CINTA TANAH AIR SEORANG MUSLIM






Cinta tanah air merupakan sebuah semangat yang mengakar kuat dalam diri para pahlawan Bangsa. Kemerdekaan Bangsa Indonesia telah dibayar mahal oleh para Pejuang tanah air, mereka rela mengorbankan harta, bahkan jiwa dan raga mereka demi kemerdekaan. Keadaan ini menggambarkan betapa semangat Nasionalisme pada waktu itu sangat tinggi, semangat untuk memperjuangkan hak-hak bangsa begitu teruji, tidak ada rasa gentar sedikitpun dalam jiwa-jiwa penuh semangat perjuangan, meskipun bambu runcing harus melawan meriam. Kurangnya perlengkapan perang tidaklah menjadi masalah, yang terpenting anak cucu merasakan haknya sebagai Pewaris Utuh Bangsa Indonesia.

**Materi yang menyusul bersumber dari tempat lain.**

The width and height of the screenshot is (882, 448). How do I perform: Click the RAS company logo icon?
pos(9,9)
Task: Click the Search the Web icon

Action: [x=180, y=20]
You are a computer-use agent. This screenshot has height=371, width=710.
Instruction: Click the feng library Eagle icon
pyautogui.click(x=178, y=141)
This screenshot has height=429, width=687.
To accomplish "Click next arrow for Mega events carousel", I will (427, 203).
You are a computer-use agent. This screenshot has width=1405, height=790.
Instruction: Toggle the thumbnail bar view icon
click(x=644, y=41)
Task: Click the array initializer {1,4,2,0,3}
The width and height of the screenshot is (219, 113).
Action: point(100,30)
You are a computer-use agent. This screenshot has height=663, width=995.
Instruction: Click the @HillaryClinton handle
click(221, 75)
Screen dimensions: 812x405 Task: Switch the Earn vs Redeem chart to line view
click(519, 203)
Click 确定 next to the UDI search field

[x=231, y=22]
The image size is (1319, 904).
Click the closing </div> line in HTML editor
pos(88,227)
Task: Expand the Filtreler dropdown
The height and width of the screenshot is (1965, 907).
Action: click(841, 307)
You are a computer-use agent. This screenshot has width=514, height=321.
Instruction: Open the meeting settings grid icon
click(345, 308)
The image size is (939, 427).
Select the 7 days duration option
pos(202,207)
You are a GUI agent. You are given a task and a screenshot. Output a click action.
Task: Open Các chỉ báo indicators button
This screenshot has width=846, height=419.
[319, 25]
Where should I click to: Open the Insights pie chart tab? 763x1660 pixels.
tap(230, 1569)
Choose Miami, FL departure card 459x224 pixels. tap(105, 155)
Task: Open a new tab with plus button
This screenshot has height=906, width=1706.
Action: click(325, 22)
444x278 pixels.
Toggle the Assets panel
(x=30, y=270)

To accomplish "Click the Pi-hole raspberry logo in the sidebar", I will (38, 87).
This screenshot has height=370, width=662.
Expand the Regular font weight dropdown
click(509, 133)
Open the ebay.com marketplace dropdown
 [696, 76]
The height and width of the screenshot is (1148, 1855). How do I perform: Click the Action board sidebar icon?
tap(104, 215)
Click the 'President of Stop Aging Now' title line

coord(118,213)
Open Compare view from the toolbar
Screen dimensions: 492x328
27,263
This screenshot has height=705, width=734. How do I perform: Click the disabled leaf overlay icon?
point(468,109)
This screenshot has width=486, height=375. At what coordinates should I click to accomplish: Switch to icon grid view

Kini Indonesia telah merdeka. Ketika Pahlawan kita masih hidup, tentu pertanyaan juga sebuah harapan yang selalu tersirat dalam hati mereka adalah: Apakah perjuanganku membuahkan hasil? Ataukah sia-sia? Siapakah yang melanjutkan perjuanganku kelak? Tentu tidak ada yang sia-sia dengan perjuangan mereka, kita bisa merasakannya hingga detik ini. Dulu para pendahulu makan seadanya, bahkan Umbi mejadi makanan Istimewa dan nasipun masih langka, bukan karena tidak ada tetapi karena dirampas oleh yang bukan haknya. Hari ini rakyat Indonesia sudah merdeka, perjuangan mereka tidaklah sia-sia, namun adakah anak bangsa yang mau mengisi, menyempurnakan, dan tentunya melanjutkan perjuangan para Pahlawan?  Inilah titik sentral sebuah kemerdekaan, negara semakin maju atau kembali dijajah? Tergantung pada Pundak siapa Bangsa ini dititipkan. Sukarno pernah berkata: “Serahkan Kepadaku 10 orang Pemuda, niscaya kan kugoncangkan Dunia”.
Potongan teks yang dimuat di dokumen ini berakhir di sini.